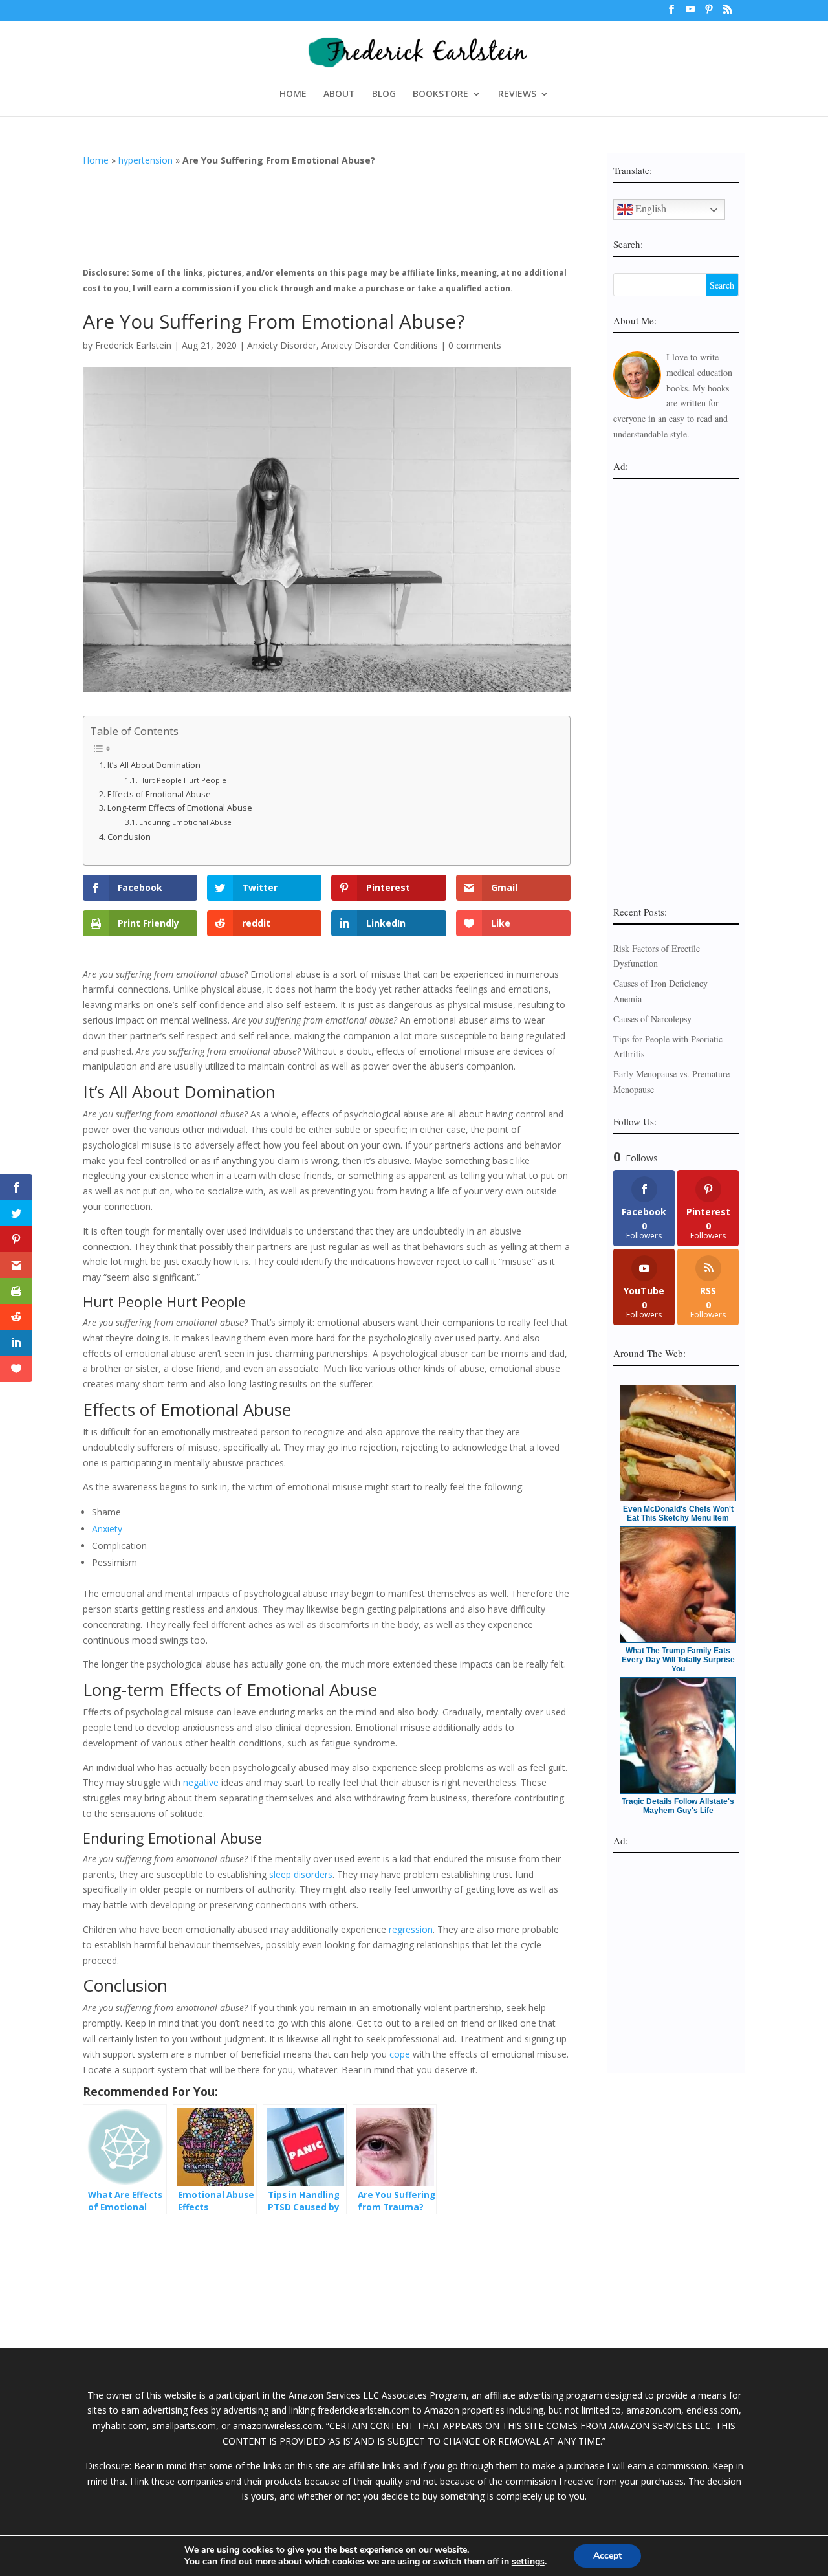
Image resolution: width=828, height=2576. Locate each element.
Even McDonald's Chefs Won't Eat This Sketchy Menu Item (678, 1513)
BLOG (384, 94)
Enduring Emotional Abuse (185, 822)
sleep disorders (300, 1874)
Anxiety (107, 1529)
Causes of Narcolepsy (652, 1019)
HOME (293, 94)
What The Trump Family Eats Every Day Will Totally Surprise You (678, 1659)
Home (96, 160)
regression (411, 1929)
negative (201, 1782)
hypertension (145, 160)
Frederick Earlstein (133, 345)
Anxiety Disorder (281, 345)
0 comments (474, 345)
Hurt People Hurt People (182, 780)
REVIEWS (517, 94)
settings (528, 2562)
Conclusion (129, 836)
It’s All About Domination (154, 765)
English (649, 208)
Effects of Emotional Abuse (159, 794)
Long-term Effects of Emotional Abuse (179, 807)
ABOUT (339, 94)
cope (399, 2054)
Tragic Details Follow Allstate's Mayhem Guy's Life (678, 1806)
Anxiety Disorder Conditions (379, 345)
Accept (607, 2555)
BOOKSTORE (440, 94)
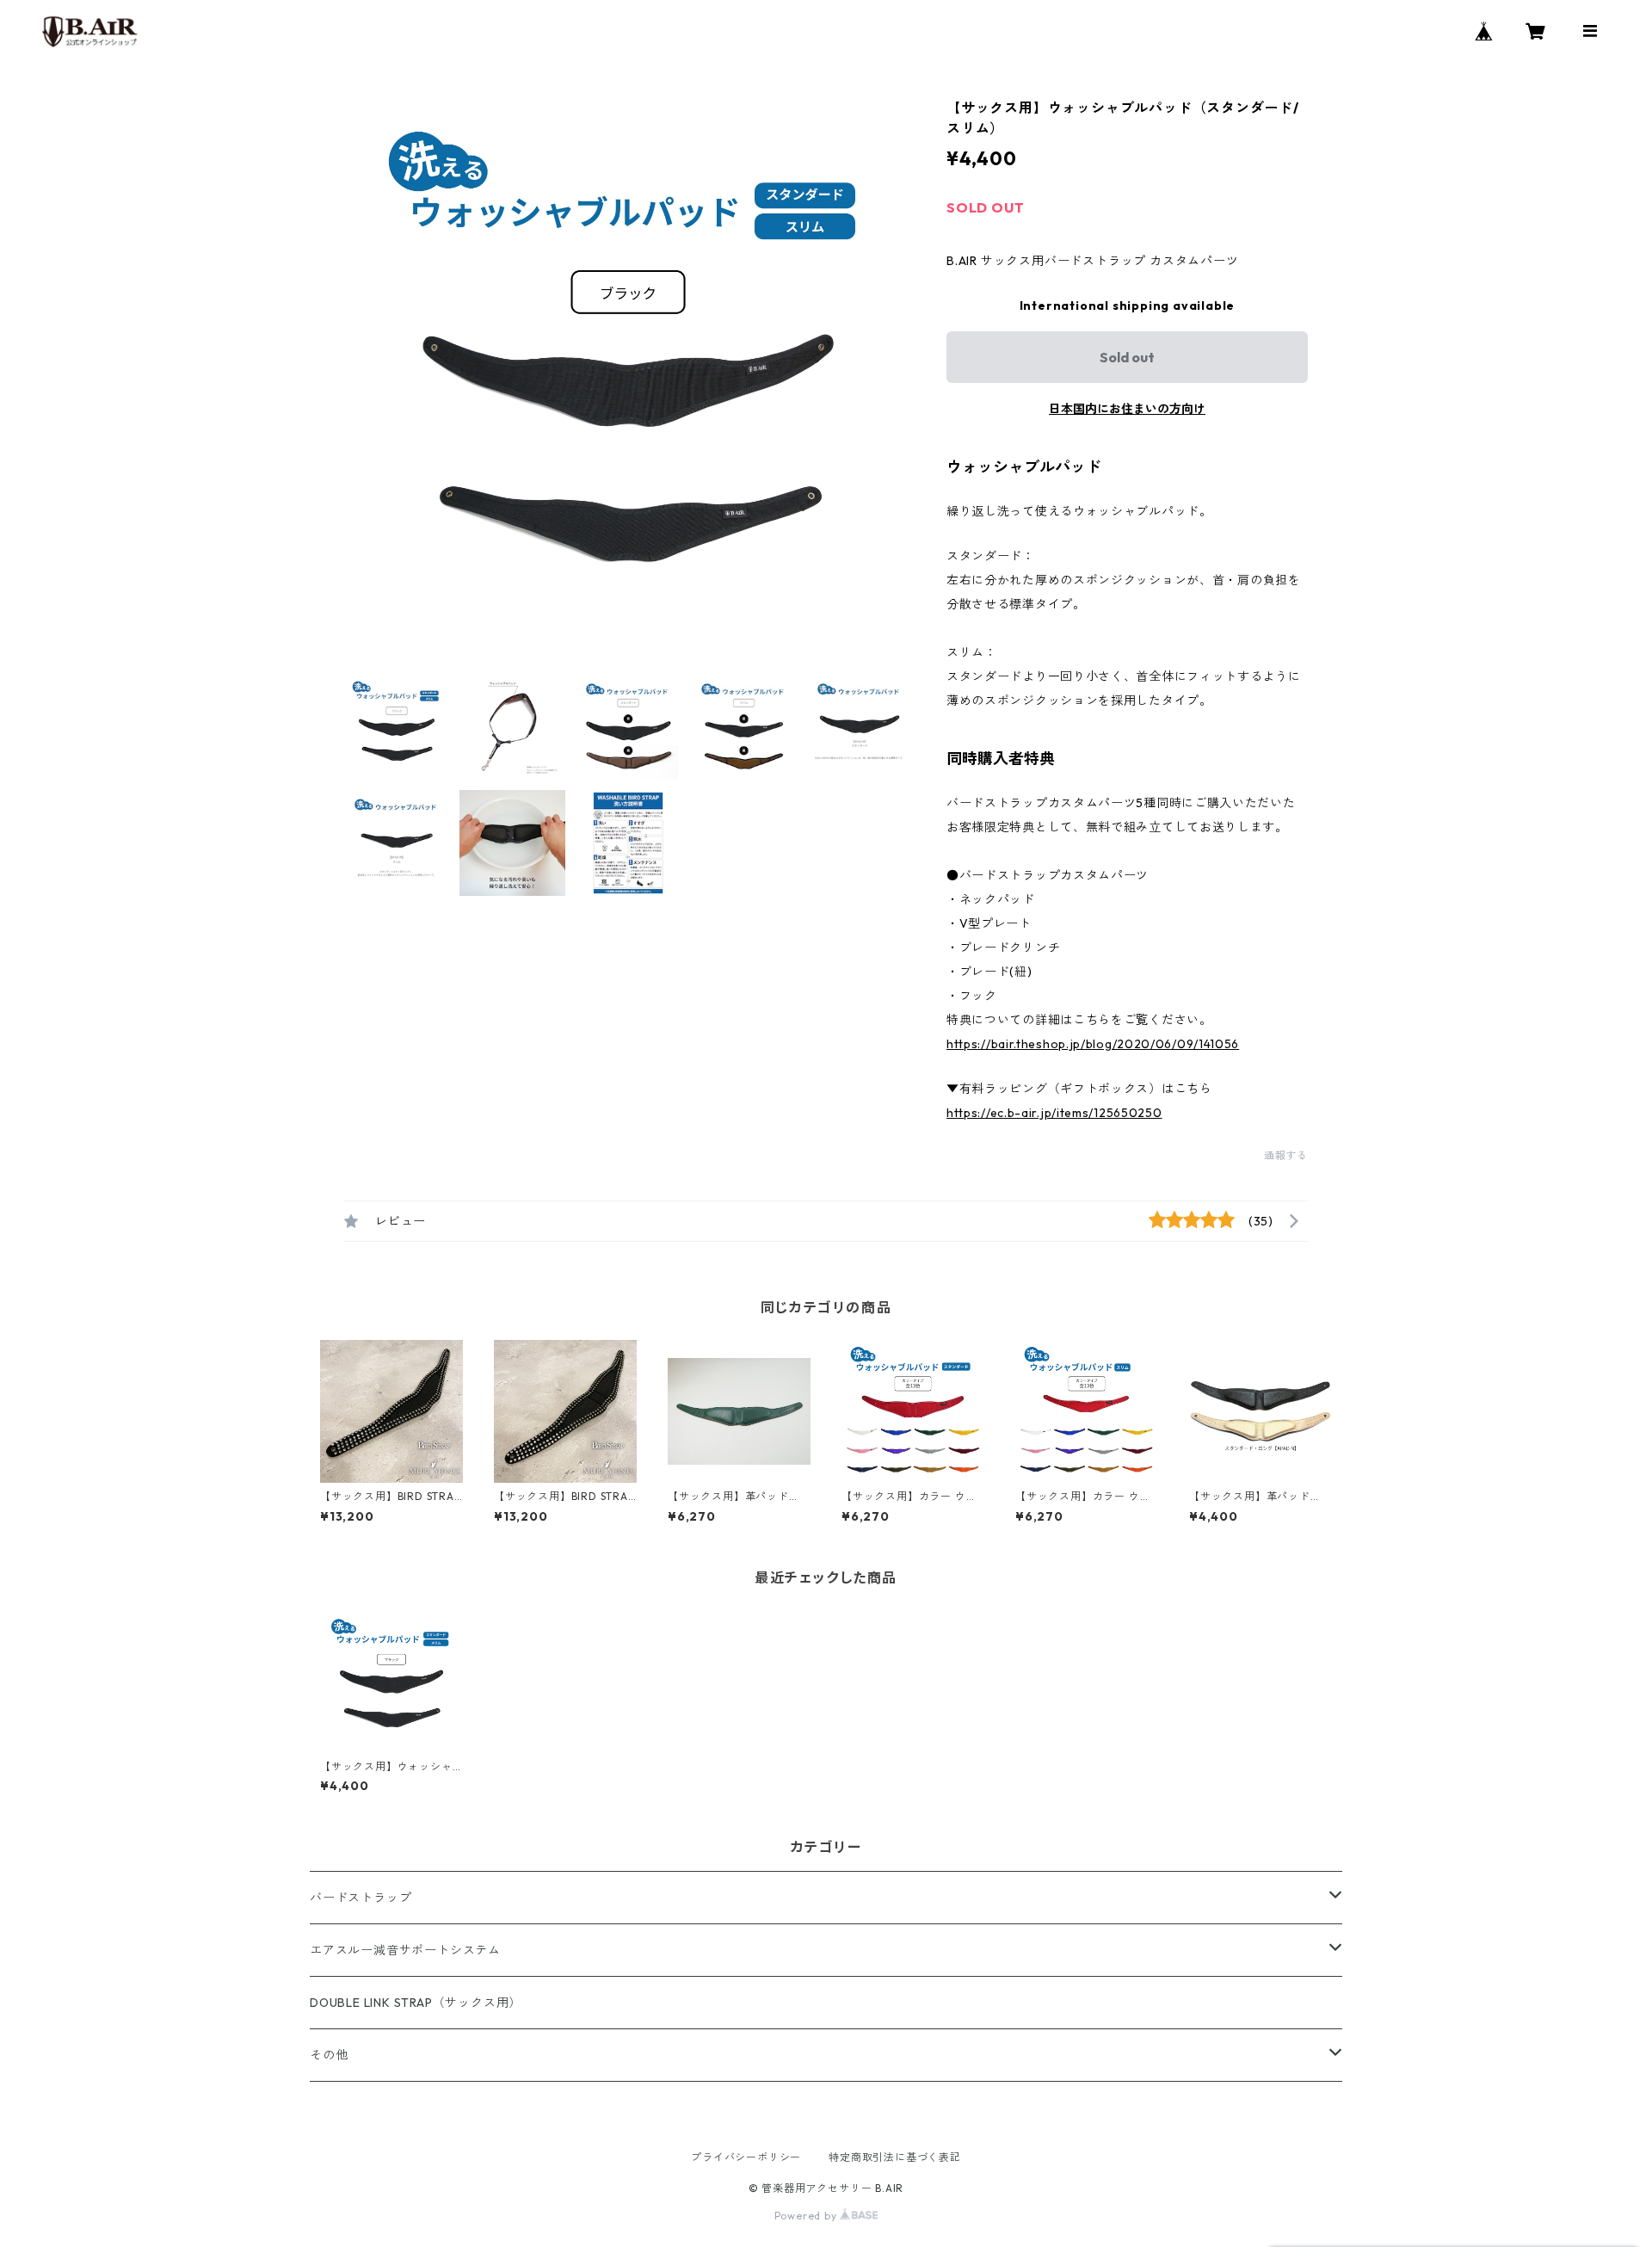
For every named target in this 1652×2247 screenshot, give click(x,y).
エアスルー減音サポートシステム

◆ ◆ ◆ ◆ ◆ ◆ ◆

Return only the stretch of the material above from the line holding "negative (201, 1782)" through the line holding "Tragic Details Follow", copied exactly.

▶ [OUTPUT OF THE TASK]
negative (201, 1782)
hypertension (145, 160)
Frederick Earlstein (133, 345)
Anxiety Disorder (281, 345)
0 comments (474, 345)
Hurt People Hurt People (182, 780)
REVIEWS (517, 94)
settings (528, 2562)
Conclusion (129, 836)
It’s All About Domination (154, 765)
English (649, 208)
Effects of Emotional Abuse (159, 794)
Long-term Effects of Emotional Abuse (179, 807)
ABOUT (339, 94)
cope (399, 2054)
Tragic Details Follow Allstate's Mayhem Guy's Life (678, 1806)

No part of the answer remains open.